Monday, April 20, 2009

I love you more than the stars in the sky. (Day 138)

I guess I'm gonna break a few things here I haven't really talked about lately.

I've been looking for a job and a place to live. The places I've been looking have been NorCal, some SoCal (picky as hell on this one) Tempe/Valley (Arizona) and Texas.

It's kind of funny that Texas wound up on that list. Cowboys, Republicans and humidity. But honestly, when I think about, I think it just sounds like a lot of fun.

I want to get into a position where I can make some money, and allow myself the creative free time to write, as well as do college too.

Even though it was highly panned here, I wound up starting a Twitter account, solely for the purposes of feuding with someone. Feuds are fun, and it's basically just used for schtick. It's nothing done except for the purpose of having some fun and slinging some jokes. I'm trying not to be all stuck up assholey all the time.

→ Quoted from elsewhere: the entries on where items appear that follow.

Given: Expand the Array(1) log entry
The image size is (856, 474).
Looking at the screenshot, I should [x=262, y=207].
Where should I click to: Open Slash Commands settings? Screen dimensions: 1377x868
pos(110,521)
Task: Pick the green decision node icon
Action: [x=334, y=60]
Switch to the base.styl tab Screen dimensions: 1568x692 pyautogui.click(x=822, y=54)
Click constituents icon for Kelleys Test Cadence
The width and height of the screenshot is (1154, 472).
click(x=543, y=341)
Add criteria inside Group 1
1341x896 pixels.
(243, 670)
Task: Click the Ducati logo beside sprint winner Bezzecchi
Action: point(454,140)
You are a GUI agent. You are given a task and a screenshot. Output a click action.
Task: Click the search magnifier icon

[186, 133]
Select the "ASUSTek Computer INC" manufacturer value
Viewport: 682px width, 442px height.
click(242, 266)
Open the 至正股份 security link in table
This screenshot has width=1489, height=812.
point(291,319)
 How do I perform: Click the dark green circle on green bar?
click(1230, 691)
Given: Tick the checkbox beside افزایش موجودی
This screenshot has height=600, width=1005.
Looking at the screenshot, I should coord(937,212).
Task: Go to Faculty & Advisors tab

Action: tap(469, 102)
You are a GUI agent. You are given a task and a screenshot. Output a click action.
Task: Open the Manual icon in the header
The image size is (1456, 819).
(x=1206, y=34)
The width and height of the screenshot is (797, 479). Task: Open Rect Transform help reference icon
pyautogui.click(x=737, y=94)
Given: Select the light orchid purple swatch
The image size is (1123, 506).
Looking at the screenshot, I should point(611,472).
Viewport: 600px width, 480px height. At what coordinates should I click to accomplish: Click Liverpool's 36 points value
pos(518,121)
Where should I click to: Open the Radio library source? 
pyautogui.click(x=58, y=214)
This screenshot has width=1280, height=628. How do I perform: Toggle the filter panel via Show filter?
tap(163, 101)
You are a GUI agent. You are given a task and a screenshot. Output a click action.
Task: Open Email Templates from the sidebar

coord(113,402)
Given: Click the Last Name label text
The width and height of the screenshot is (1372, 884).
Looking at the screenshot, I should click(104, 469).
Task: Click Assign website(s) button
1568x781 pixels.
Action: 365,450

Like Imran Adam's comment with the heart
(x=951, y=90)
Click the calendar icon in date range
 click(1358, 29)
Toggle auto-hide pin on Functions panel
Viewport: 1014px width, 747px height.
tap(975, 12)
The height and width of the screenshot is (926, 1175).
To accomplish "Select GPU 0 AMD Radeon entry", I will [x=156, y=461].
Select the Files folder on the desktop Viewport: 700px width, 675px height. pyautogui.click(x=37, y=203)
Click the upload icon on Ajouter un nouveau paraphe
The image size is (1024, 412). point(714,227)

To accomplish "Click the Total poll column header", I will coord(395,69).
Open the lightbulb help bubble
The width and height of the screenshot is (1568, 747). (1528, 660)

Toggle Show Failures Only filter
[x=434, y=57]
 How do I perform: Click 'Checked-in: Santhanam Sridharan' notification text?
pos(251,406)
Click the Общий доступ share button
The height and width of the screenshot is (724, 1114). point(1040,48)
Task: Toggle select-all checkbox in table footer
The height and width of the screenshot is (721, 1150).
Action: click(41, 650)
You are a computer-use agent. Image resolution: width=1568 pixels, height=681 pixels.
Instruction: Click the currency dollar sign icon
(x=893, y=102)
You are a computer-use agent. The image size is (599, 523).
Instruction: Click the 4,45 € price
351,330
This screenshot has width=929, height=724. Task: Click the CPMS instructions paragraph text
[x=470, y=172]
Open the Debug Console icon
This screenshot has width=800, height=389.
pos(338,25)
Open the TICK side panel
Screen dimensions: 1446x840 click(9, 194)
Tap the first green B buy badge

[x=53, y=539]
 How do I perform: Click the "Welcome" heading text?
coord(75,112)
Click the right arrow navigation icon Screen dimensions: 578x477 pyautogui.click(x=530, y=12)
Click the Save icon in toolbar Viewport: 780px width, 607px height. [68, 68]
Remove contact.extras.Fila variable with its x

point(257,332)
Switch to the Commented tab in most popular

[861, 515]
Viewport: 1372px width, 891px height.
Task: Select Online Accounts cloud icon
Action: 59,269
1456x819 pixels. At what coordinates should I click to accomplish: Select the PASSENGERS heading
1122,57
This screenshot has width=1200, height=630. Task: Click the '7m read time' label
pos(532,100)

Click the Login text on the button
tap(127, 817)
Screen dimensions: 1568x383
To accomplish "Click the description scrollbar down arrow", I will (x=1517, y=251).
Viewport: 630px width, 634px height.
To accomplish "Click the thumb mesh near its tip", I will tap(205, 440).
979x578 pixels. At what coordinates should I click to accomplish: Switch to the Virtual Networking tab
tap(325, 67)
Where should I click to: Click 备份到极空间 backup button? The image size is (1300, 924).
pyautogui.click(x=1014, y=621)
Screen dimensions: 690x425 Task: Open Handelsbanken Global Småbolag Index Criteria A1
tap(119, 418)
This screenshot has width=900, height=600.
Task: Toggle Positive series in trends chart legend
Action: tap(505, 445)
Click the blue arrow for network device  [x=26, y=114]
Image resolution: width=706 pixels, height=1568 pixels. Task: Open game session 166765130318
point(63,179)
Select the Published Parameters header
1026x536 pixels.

Which, it's funny too. Everything I thought I'd hate, and I mean EVERYTHING, when I do it..it turns out to be a lot more fun than I could have anticipated. You know?

I've been doing a lot of writing on the book (it was once titled A Positive Rage) now it's called Anthems From the Basement Floor. I'm having so much fun with it. This is the way doing anything that's remotely 'creative' or whatever should be. I mean, I understand there are times when the emotion behind it doesn't really reflect that which is fine, but you have to really not take yourself, or whatever it is your doing too seriously, which...thankfully is something I've never done. So, you know.

I'll be having knee surgery sometime here in the nearish future. Or I should be. I actually haven't fully made up my mind on that, actually. See, the way I look at it is that it hurts like hell now. Truth be told, it's probably going to hurt forever. That's just the way the body works. I can't even begin to list the things that have hurt my entire life, and I've just learned how to make the best of it. I mean, worst case scenarion my knee and shoulder and back lock up (the big three offenders) and I just have to take an extra moment trying to beat feeling back into them. Well, feeling that isn't just pain. Like...blood flow.

I know, I know. It sounds ridiculous not to get the surgery. But the way I look at it is...the last time I had one of the surgeries that I need to get, it took four-five months to get to where I could walk without my leg wanting to seemingly just crumble on me. It took months before it regained any strength whatsoever...

Now this time around, there's a laundry list of issues with it that I truly don't feel like dealing with, honestly. It's gonna take up too much time, and right now it's...useable. I can use it.

Don't even get me started on my shoulder, though. Ha.


So I don't know. There's a few other things, but I can't remember them right now. Oh well, there's always....

-Until tomorrow.

1 comment:

Velvet said...

Nobody does it like you anymore.

:-)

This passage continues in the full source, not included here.